Allocation d'insertion
L’Allocation d’insertion est désormais remplacée par l’Allocation Temporaire d’Attente (ATA).
Voici quel était le régime de l’ancienne Allocation d’insertion.
Qui pouvait l'obtenir ?
Anciens détenus :
Tout détenu à sa sortie de prison, après avis de la Commission de l'application des peines, à condition :
- d'avoir été détenu 2 mois au minimum ;
- de ne pas être un récidiviste ;
- de ne pas avoir été condamné pour proxénétisme, trafic de drogue, enlèvement de mineurs ou détournement d'avion ;
- d'être inscrit comme demandeur d'emploi dans les 12 mois suivant la sortie de prison ;
- d'avoir des ressources inférieures à un plafond mensuel : voir Barème.
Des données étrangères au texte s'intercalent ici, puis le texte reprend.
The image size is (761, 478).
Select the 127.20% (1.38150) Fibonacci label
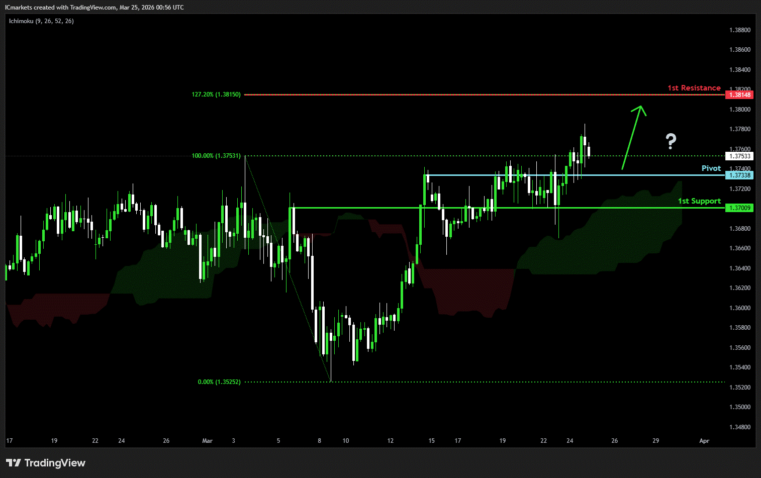pyautogui.click(x=216, y=94)
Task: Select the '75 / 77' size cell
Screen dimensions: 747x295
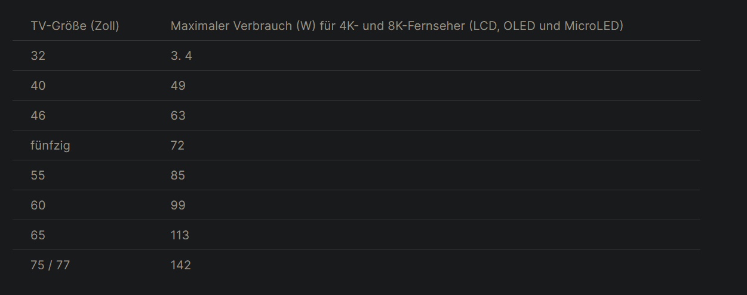Action: tap(50, 265)
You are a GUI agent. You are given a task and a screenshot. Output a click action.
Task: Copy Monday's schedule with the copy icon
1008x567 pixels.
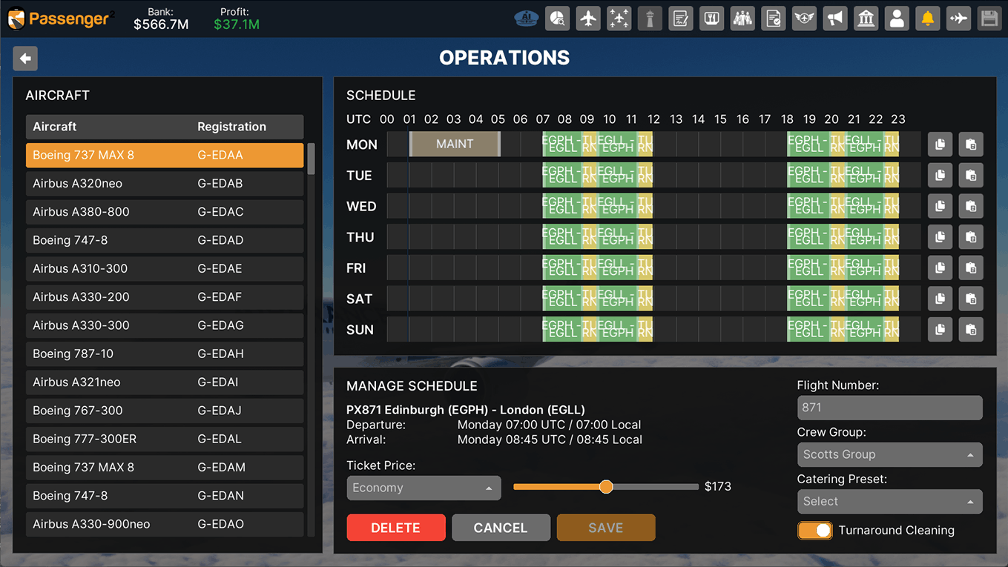click(940, 145)
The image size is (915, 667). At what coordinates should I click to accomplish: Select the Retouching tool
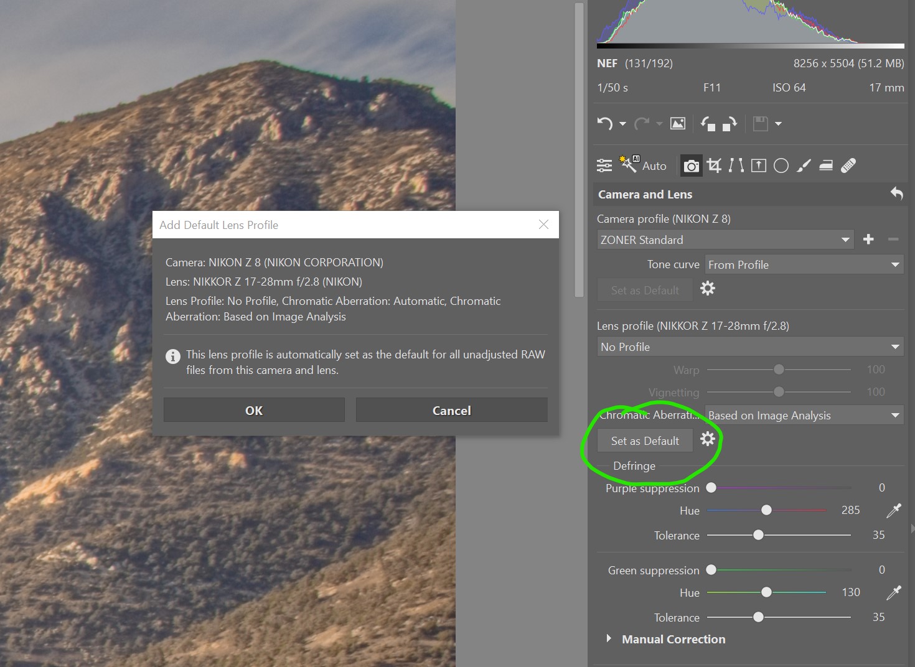(848, 165)
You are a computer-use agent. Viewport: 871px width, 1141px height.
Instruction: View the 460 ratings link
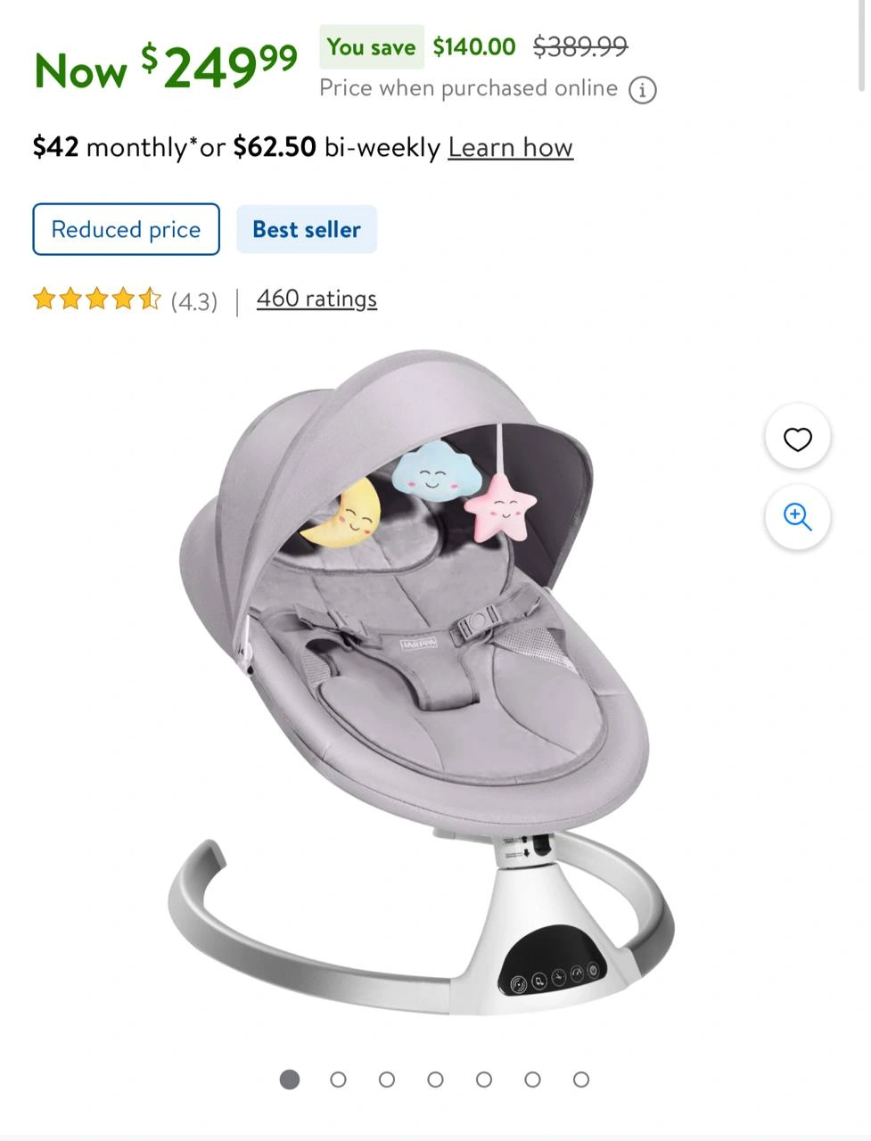tap(316, 299)
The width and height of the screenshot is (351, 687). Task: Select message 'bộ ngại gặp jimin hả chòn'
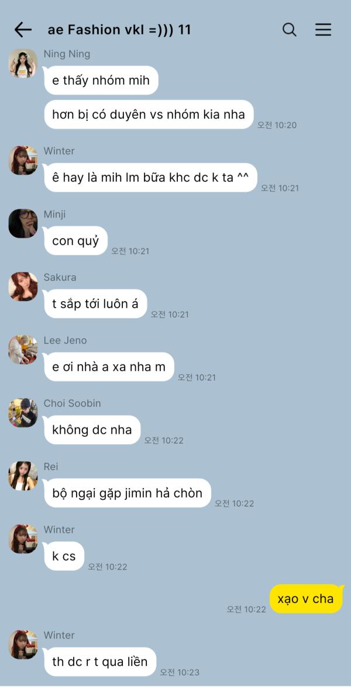tap(127, 493)
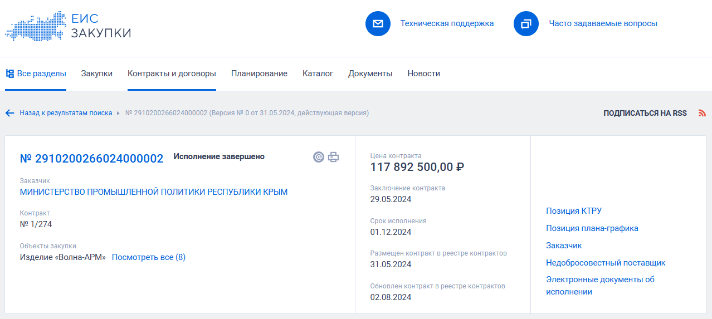Click the back arrow icon
The height and width of the screenshot is (319, 712).
[x=9, y=113]
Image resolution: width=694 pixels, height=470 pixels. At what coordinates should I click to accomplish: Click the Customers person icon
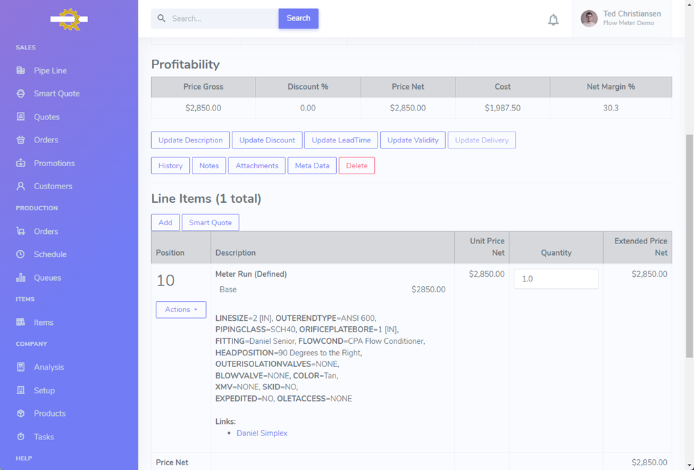(x=21, y=187)
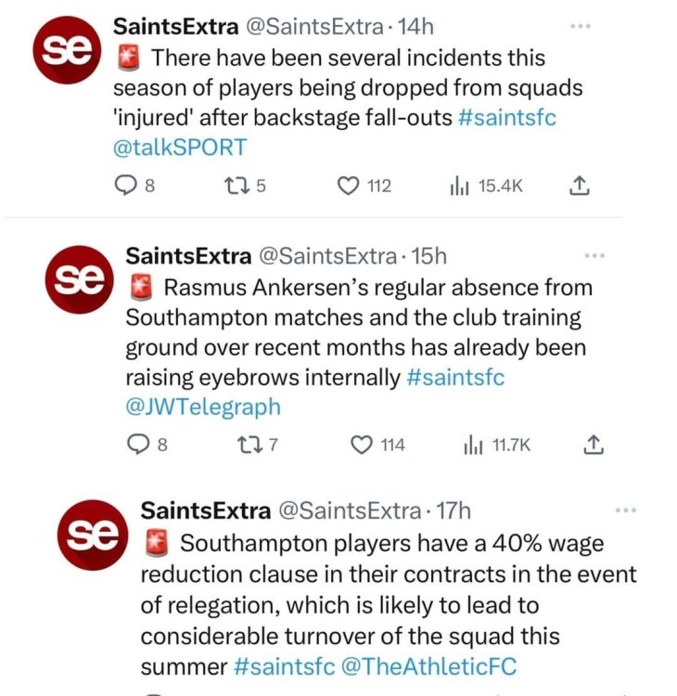View analytics showing 11.7K views
Viewport: 677px width, 696px height.
(x=472, y=445)
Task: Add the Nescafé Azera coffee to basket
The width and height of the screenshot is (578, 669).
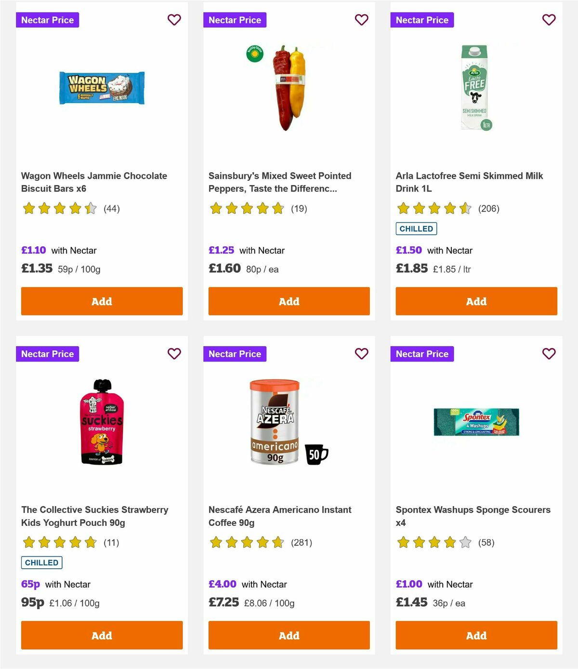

Toutes les ressources étant prises en compte (y compris l'allocation elle-même), sauf les prestations familiales.
Autres catégories de personnes :
- victimes d'accident du travail ou de maladie professionnelle, en attente de réinsertion ou de reclassement ;
- rapatriés, apatrides ou réfugiés ;
- certains salariés expatriés.
Où fallait-il s'adresser ?
A l'ASSEDIC desservant le domicile
Quelle en était la durée ?
Maximum : 1 an.
Il était possible de cumuler une activité professionnelle rémunérée avec le versement de l'allocation dans les mêmes conditions que pour l'Allocation de solidarité.
Il n'est pas possible de céder ou saisir l'allocation.